Results enlight which are the most important and promising skills and knowledges when it comes to Managers and Professionals occupation. Such a contribution can be of high importance in business, academic and training level. In business level results can reveal convergencies/divergencies of existing skills and knowledge between existing situation and optimal condition as described in the paper. Gaps can be covered with training for both existing employees and newcomers. Moreover, promising—interesting skills and knowledges revealed provide valuable information regarding forthcoming tensions when it comes to managers or professionals, indicating areas for future competencies’ empowerment.

In academic and training level results enlight areas of existing or future expertise, indicating what market evaluate as significant. Academic and vocational training include both knowledge cultivation and skills raise. Their proportion, the depth of analysis and the areas of expertise under train should be constantly adjust to current and future needs. Especially when it is expected the passing to the digital era, under the Fourth Industrial Revolution (Industry 4.0), such a adjustment it is more and more necessary for national economies in order to maintain their competitive advantage and for employees so that to remain in the labor market.

9 Limitations

Proposed methodology is applied to the most recent data coming from ESCO. This kind of analysis can be characterized as a “snapshot” of current situation when it comes to skills and knowledges of selected occupations. Even though it provides in depth analysis of existing data, it lacks information regarding changes and progresses conducted during the past years. Such a limitation makes difficult to understand which skills and knowledges gained or lose significance while digital transformation passed from research interest to operational implementation in many sectors. Conducting analysis in regular basis, when ESCO’s data change, could provide valuable information and restrict proposed limitation’s significance.

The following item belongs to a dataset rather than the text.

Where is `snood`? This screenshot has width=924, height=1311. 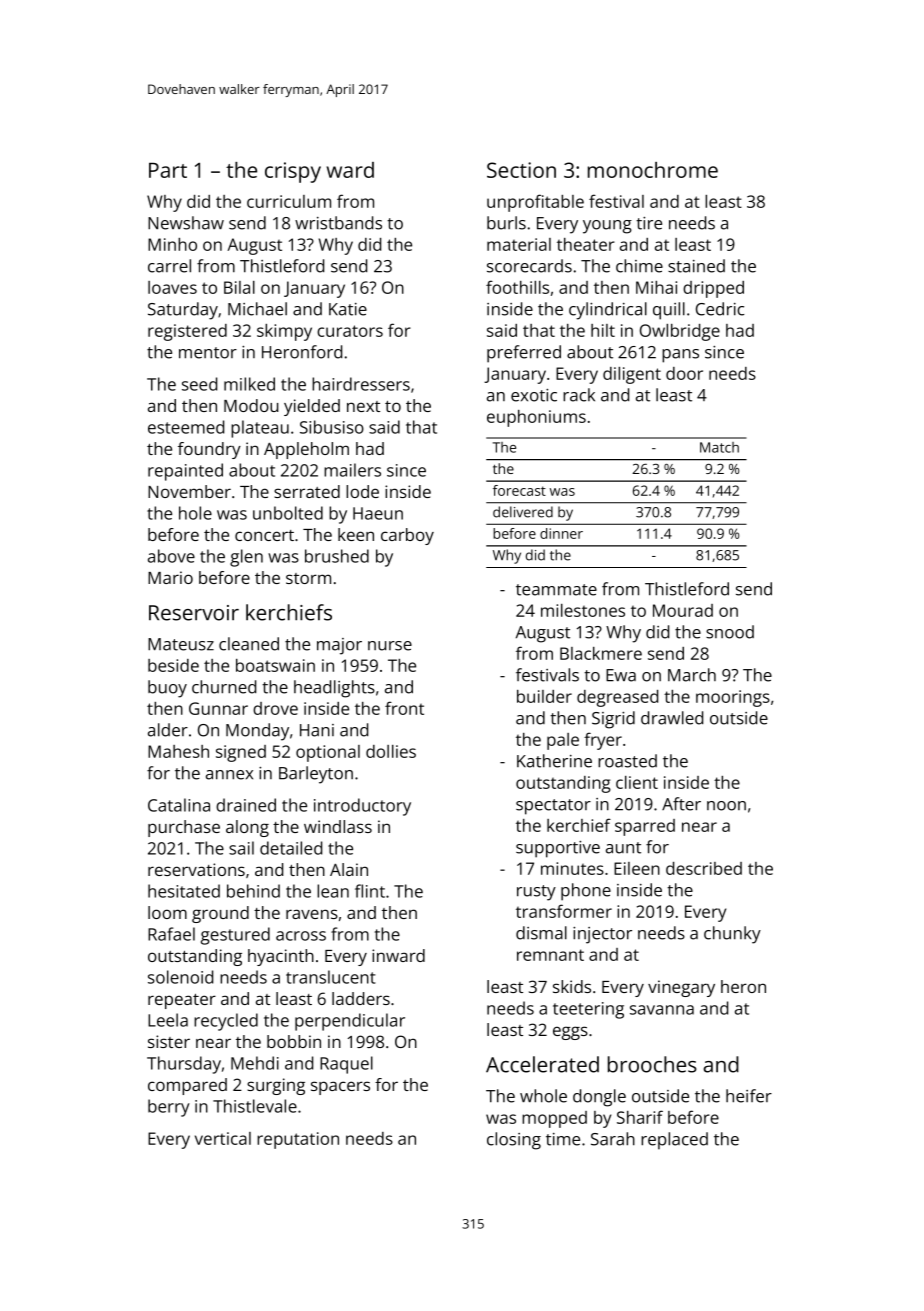
snood is located at coordinates (730, 632).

10 Recommendations for Further Research

As far as future research is concerned, expanding analysis across Atlantic Ocean could provide valuable information. In U.S.A. there exist O*NET OnLine, a database similar to ESCO, that follows a distinct approach and classification. Extracting data and comparing results can provide significant results regarding “interesting” patterns of skills and knowledges that can drive innovation development. It should be taken into account that the structures of these two databases are different, making any comparisons difficult at the point without significant data manipulation in order to homogenize results.

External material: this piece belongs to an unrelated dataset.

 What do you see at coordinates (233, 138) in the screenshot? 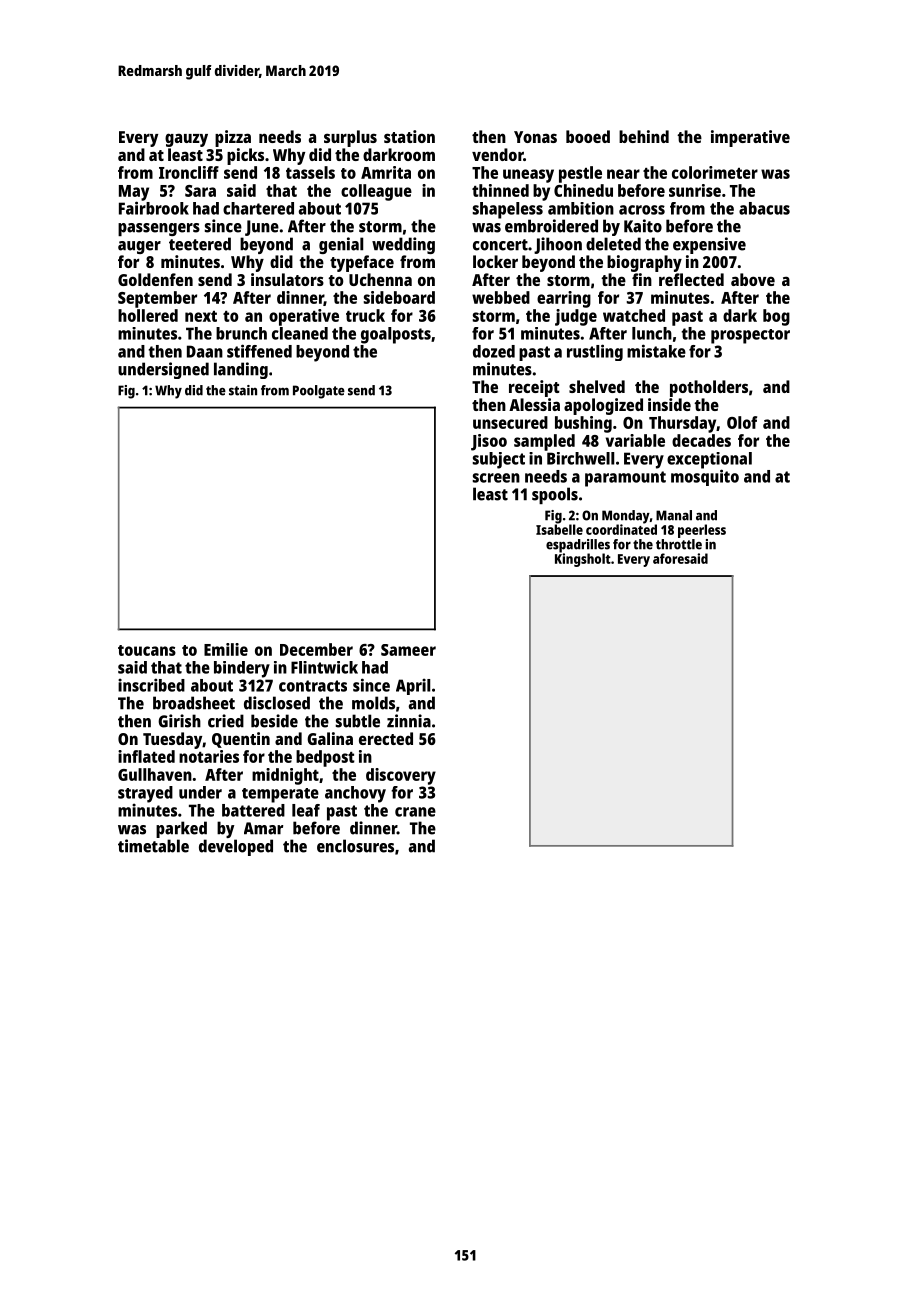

Moreover, as part of future research could be the use of Dominance Analysis (DA) as a mean of predictive modeling, for tensions in skills and knowledges required in the future. It is methodology that can be used to compare the relative importance of each skill and each knowledge in relation to the occupation under research. Dominance Analysis can provide more valuable prediction since it goes beyond just the decomposition of the focal model fit statistic, by producing three distinct results for each skill/knowledge to compare contribution to the proposed occupation as a whole.